Count the lines in the records below that contain the string "badge", where case counts, and give only the number.

Items listed in a dataset
##############################

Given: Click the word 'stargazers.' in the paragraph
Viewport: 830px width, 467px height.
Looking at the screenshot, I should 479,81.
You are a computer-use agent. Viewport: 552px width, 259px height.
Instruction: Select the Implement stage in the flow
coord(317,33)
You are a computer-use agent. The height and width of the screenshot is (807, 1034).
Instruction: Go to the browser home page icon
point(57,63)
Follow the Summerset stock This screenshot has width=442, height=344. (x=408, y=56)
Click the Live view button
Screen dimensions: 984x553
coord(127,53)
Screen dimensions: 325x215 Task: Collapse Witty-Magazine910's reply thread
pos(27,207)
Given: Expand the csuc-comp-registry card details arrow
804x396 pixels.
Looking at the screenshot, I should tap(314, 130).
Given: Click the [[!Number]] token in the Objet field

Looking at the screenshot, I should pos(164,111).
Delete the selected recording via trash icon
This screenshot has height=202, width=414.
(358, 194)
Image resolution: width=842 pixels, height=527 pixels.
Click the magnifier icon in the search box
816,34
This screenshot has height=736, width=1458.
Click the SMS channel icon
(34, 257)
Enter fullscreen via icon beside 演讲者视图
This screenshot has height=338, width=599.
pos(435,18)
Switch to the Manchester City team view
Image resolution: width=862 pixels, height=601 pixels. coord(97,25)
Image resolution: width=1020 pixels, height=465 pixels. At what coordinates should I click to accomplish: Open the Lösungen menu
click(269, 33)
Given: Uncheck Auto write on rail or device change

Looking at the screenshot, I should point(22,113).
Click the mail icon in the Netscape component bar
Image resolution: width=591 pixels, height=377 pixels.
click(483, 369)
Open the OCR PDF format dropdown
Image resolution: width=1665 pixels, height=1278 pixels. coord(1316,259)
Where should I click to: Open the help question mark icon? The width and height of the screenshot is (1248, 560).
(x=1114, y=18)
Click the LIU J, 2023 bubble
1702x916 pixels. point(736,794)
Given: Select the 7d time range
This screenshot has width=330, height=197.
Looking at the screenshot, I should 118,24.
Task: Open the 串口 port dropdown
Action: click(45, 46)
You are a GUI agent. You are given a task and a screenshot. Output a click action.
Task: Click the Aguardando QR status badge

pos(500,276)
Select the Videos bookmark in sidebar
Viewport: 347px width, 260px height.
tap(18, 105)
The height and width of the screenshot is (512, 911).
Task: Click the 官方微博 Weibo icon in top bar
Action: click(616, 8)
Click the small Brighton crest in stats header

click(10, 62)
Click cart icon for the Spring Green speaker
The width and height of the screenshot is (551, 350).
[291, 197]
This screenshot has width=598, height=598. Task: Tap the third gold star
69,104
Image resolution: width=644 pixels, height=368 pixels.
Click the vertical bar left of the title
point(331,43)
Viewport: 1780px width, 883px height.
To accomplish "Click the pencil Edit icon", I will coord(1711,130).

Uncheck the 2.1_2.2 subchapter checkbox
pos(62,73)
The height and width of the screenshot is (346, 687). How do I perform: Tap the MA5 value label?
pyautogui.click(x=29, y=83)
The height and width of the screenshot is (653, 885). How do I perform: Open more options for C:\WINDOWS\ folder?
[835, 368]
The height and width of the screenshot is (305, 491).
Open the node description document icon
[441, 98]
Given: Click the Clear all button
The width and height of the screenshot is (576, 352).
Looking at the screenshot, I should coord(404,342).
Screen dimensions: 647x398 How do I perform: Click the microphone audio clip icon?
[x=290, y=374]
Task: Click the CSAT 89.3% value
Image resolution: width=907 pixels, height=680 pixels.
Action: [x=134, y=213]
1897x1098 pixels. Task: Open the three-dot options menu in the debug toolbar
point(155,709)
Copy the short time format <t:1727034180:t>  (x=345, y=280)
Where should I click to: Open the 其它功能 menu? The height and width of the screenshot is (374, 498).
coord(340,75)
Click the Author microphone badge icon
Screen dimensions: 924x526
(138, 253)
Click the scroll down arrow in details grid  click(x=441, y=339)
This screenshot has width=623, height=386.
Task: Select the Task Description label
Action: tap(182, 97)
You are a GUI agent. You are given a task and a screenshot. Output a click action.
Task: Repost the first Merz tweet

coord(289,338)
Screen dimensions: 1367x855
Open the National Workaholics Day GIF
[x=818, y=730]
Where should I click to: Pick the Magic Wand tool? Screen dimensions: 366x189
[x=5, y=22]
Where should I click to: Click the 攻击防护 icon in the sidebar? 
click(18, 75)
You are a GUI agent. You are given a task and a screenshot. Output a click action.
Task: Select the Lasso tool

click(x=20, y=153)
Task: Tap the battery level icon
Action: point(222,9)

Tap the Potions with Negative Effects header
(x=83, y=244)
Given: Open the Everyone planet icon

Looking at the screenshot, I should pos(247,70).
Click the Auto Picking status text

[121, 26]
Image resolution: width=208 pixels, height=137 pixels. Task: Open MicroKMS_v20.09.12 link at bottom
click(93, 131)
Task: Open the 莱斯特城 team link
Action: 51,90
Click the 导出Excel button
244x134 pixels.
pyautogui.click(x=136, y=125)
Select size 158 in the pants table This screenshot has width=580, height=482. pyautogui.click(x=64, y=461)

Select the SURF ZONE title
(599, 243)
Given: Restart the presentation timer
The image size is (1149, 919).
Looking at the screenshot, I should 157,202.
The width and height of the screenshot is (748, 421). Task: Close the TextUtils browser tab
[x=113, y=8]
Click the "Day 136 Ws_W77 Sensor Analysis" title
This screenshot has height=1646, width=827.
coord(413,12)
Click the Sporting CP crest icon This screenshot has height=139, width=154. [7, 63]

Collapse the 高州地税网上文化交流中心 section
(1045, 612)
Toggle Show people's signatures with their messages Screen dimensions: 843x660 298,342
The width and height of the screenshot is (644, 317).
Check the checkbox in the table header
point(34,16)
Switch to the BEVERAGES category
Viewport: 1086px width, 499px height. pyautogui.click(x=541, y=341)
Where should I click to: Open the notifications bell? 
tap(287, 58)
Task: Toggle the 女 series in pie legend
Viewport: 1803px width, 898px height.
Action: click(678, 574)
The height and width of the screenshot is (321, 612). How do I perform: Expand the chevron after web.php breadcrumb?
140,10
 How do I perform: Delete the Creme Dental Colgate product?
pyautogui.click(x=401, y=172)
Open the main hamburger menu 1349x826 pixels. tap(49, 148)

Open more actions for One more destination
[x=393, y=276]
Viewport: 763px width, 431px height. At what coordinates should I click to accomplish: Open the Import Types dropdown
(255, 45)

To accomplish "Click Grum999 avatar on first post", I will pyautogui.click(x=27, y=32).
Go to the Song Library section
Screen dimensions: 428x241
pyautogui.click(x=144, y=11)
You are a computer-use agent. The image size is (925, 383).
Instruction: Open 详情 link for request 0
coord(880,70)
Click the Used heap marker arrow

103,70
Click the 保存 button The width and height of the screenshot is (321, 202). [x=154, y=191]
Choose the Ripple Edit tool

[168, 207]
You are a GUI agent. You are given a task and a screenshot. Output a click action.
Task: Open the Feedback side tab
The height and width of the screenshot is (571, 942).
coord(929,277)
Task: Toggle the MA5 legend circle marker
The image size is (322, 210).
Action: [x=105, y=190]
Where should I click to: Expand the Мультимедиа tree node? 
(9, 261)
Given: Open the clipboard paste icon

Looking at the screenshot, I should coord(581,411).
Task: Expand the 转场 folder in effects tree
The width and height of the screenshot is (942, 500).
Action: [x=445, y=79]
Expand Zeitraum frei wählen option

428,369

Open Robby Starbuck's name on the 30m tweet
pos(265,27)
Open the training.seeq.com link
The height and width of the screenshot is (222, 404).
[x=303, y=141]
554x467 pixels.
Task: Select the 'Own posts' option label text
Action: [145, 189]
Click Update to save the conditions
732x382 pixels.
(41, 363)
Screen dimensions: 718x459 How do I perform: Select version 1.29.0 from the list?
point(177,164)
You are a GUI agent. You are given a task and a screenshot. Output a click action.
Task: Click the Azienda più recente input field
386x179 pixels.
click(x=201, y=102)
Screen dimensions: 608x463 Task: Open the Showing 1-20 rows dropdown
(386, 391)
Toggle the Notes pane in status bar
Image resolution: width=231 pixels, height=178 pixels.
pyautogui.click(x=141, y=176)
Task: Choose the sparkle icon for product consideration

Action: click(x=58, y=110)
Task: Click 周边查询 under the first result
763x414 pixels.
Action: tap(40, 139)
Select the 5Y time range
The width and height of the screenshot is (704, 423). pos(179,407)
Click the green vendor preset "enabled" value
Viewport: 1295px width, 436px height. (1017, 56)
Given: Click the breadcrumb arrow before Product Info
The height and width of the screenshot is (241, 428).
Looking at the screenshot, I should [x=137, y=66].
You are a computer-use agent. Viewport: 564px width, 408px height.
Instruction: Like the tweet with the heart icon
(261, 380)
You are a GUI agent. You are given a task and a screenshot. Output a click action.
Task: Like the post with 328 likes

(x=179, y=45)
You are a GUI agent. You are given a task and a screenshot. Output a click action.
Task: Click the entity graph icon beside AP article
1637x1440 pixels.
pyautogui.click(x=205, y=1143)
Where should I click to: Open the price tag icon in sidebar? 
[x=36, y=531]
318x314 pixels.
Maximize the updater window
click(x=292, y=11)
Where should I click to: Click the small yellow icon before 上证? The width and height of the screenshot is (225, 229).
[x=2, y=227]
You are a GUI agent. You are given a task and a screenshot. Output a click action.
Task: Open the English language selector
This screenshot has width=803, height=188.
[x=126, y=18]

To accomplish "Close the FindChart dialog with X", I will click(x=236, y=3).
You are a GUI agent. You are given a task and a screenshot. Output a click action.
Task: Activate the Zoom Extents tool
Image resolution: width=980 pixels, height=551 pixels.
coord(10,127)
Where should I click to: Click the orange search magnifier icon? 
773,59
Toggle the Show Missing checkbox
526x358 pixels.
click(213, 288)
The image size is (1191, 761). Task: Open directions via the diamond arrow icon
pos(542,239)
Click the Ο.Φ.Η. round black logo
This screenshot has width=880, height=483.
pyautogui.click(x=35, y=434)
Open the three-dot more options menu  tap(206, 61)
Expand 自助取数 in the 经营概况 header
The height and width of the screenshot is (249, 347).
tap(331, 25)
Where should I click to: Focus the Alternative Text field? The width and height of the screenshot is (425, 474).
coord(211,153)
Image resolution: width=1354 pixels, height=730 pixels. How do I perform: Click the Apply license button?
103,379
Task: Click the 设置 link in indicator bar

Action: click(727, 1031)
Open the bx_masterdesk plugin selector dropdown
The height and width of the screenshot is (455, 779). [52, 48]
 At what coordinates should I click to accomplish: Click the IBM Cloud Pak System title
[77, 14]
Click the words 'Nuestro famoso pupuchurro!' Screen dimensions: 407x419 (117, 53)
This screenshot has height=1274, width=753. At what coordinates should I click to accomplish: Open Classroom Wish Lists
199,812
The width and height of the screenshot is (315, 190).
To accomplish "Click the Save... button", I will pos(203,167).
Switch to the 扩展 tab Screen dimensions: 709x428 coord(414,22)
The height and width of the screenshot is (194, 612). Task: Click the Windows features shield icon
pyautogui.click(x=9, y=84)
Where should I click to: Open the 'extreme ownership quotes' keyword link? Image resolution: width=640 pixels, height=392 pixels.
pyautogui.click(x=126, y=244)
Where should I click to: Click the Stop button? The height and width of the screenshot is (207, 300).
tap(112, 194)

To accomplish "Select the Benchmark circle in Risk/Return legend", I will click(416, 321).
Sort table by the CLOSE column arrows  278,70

##############################

- _Written response_
2